→ Goal of the exercise
Count the lines in the data below that contain the string "coordinates". Treat uppercase and lowercase as different, and reply with the number alone.

══ Task material

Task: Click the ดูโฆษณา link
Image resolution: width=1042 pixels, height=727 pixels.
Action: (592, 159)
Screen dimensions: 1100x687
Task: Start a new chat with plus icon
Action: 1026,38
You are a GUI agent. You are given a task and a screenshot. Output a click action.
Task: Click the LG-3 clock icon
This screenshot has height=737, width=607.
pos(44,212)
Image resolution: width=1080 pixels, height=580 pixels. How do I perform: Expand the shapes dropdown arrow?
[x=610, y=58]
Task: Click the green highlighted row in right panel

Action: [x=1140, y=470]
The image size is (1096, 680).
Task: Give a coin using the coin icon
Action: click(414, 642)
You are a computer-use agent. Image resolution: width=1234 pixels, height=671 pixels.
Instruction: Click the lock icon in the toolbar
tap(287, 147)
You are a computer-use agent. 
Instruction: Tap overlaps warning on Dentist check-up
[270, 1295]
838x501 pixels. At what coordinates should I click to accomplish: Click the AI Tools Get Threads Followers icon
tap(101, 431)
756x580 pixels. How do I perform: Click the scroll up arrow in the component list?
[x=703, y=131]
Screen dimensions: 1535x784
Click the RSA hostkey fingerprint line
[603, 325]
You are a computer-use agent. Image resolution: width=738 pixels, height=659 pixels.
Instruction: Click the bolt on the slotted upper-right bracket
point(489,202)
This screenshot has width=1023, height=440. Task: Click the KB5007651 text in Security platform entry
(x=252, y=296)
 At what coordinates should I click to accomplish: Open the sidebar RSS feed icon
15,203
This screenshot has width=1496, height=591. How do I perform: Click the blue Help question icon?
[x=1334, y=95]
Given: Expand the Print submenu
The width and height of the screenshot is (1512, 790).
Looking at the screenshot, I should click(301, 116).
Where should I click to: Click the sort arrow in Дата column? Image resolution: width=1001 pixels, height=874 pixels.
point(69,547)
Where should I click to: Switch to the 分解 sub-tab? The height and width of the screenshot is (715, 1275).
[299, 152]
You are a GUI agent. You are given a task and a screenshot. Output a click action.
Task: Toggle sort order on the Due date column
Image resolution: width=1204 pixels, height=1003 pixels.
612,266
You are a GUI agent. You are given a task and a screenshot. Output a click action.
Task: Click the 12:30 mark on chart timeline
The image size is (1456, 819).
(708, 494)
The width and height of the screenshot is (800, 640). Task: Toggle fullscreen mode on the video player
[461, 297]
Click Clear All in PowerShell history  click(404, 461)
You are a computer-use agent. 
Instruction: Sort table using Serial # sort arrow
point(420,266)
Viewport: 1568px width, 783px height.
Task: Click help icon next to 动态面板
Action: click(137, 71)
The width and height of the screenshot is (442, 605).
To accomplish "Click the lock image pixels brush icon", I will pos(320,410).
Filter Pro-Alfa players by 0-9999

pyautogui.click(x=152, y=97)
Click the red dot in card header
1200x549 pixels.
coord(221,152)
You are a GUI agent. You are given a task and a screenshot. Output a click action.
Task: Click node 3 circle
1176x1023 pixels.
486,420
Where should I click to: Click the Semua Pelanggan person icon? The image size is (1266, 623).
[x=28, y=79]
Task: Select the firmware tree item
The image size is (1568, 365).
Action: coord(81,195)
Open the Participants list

════

→ Full answer
2